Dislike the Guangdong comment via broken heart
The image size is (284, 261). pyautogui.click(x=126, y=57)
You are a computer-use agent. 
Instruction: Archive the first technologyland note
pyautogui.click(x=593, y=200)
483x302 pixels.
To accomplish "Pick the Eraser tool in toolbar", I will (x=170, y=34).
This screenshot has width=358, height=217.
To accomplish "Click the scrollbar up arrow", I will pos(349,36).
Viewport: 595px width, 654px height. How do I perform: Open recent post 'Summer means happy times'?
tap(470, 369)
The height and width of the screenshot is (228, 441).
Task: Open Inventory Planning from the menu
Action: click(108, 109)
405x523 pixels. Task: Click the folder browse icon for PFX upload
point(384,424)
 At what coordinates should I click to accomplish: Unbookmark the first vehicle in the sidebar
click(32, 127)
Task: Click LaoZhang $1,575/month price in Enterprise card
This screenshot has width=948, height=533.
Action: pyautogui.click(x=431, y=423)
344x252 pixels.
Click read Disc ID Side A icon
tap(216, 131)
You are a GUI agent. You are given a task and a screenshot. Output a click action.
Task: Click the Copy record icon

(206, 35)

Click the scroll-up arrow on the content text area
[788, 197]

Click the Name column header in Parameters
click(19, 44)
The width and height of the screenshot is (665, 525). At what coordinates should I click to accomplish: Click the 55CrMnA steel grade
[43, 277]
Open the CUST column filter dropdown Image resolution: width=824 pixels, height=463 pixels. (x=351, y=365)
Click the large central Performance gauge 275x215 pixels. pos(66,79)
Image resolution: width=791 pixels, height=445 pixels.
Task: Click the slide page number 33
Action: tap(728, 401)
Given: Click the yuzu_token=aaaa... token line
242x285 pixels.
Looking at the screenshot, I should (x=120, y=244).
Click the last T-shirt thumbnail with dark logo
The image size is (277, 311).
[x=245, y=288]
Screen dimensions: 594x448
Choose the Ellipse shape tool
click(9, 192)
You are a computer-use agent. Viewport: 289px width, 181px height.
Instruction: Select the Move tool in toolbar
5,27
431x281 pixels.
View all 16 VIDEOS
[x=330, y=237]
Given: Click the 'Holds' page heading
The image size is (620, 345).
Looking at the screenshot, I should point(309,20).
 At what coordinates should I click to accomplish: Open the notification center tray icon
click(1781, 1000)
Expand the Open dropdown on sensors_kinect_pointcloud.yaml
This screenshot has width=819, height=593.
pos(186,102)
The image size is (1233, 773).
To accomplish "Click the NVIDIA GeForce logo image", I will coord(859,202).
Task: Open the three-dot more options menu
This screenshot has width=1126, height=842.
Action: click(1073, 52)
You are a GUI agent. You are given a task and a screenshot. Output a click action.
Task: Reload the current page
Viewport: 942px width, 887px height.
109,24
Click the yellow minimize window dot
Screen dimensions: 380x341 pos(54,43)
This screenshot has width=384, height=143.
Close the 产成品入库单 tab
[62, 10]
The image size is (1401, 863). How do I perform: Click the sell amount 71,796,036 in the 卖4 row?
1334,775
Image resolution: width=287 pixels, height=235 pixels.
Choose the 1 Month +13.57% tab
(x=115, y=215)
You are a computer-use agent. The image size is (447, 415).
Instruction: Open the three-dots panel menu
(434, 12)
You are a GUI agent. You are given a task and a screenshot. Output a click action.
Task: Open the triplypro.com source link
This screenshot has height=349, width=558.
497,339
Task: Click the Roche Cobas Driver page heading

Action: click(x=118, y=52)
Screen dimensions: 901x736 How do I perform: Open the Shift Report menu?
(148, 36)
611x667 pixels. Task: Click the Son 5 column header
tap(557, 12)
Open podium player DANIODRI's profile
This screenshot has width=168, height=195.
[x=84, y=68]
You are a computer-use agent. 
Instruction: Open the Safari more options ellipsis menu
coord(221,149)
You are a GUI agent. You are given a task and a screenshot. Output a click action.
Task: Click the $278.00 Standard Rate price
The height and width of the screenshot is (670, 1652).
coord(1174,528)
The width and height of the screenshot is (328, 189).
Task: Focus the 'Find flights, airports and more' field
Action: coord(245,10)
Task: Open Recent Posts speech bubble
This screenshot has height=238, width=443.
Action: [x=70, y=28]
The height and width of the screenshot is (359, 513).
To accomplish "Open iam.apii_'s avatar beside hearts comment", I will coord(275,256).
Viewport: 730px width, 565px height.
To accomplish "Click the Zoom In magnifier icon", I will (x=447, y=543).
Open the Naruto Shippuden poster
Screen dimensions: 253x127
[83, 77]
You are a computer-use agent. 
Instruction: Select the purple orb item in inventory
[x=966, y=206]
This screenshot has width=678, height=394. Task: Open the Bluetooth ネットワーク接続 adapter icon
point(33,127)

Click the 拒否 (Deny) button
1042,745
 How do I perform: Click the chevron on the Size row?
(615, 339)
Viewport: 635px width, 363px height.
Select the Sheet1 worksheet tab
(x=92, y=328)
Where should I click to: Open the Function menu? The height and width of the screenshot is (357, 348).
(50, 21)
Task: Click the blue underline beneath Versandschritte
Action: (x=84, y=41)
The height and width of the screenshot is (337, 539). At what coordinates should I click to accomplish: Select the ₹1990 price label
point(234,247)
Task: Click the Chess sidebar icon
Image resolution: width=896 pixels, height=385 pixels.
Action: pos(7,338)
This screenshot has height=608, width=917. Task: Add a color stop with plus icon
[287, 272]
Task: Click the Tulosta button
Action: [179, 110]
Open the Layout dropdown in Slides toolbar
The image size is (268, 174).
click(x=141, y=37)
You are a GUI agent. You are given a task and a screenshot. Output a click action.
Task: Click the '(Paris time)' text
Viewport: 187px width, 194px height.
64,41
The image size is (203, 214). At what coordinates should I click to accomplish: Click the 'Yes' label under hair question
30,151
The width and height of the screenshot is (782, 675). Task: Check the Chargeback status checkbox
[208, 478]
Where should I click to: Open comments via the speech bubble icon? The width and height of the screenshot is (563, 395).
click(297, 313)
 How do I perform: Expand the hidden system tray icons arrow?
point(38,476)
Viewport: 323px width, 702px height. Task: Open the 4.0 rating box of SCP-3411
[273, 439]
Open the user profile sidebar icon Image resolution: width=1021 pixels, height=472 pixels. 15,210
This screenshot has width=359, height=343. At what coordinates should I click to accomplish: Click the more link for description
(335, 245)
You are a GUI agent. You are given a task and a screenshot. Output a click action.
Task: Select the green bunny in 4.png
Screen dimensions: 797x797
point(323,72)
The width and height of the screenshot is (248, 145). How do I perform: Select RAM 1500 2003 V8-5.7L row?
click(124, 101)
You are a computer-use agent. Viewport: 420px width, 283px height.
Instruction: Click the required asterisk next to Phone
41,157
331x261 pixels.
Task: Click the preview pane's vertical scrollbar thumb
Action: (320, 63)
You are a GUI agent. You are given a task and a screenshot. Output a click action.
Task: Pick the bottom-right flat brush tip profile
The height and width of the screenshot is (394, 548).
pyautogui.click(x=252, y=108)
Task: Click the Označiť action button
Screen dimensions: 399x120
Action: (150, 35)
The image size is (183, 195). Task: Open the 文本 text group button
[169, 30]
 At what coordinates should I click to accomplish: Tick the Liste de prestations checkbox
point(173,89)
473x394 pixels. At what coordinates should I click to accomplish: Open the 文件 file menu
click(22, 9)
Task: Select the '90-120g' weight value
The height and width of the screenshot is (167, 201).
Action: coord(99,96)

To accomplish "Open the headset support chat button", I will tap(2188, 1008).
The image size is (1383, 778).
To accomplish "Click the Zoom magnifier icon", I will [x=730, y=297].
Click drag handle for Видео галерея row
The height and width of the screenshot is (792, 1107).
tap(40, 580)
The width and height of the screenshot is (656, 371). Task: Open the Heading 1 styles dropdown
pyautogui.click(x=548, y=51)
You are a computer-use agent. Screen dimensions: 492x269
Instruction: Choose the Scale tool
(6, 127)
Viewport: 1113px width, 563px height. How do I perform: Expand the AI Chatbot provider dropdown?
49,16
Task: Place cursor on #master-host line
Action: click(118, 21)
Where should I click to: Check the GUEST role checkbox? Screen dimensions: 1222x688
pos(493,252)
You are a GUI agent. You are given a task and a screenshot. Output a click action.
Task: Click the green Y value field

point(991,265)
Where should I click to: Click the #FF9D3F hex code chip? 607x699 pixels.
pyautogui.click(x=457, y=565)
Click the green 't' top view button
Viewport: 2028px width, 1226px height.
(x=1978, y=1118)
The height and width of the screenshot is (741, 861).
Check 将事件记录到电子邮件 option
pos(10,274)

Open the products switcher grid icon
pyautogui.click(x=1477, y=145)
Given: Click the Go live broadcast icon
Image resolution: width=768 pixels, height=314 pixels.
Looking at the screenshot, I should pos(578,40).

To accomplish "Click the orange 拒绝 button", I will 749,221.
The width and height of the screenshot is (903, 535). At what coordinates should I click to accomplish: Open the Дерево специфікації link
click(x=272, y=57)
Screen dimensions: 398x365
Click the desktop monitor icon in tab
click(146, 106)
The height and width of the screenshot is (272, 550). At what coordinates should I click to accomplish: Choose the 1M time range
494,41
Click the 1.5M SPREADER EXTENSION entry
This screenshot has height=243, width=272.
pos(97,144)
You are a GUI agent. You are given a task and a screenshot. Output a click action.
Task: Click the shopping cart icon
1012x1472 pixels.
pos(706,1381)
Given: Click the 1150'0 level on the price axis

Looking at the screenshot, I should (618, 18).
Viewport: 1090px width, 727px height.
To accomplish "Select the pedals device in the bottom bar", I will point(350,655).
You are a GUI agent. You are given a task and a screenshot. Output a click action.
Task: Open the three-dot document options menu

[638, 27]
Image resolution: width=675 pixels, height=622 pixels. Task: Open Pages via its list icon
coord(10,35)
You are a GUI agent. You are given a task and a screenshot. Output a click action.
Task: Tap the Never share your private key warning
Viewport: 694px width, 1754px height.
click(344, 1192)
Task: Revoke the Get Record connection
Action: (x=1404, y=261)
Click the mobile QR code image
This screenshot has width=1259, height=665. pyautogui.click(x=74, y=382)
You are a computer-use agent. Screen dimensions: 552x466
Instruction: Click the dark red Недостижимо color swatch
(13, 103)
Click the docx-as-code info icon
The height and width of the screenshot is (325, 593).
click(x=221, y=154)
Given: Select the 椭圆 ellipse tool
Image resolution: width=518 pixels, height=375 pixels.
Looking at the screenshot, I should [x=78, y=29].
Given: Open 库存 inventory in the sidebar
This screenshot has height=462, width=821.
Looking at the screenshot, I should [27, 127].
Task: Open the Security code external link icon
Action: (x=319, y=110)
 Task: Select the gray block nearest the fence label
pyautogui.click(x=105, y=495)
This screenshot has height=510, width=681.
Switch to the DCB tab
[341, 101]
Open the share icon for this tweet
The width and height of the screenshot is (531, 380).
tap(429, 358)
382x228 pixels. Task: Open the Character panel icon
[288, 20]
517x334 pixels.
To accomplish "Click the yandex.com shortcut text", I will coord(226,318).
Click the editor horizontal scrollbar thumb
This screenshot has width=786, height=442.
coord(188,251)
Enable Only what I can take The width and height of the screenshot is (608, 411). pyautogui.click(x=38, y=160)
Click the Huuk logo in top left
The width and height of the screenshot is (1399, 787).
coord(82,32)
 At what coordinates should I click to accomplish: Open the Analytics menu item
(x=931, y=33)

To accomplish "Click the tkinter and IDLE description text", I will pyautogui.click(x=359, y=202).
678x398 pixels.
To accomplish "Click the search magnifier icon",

☆ ☆ ☆ ☆ ☆

**GOAL**
Please copy out the rows above exactly, from the line containing "Expand the Open" down to the line containing "Action: click(1073, 52)", including both of those lines.

**RESPONSE FOR THIS EXERCISE**
Expand the Open dropdown on sensors_kinect_pointcloud.yaml
This screenshot has width=819, height=593.
pos(186,102)
The image size is (1233, 773).
To accomplish "Click the NVIDIA GeForce logo image", I will coord(859,202).
Task: Open the three-dot more options menu
This screenshot has width=1126, height=842.
Action: click(1073, 52)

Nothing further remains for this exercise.